(SOURCE MATERIAL)
####

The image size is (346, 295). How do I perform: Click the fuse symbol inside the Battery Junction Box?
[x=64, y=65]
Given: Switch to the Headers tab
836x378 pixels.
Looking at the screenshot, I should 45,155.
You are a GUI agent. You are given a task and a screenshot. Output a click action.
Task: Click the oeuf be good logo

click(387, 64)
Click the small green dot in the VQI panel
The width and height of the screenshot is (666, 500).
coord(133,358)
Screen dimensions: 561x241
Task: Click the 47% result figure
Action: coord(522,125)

####

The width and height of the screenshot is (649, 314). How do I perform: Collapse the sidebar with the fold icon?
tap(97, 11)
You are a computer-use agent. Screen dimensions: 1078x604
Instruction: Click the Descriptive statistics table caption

####

(TRY IT)
Keeping every character as it is, restate the lines above that run from the line with "The image size" through the line with "Click the small green dot in the VQI panel", both included, and nothing else.

(EXERCISE OUTPUT)
The image size is (346, 295). How do I perform: Click the fuse symbol inside the Battery Junction Box?
[x=64, y=65]
Given: Switch to the Headers tab
836x378 pixels.
Looking at the screenshot, I should 45,155.
You are a GUI agent. You are given a task and a screenshot. Output a click action.
Task: Click the oeuf be good logo

click(387, 64)
Click the small green dot in the VQI panel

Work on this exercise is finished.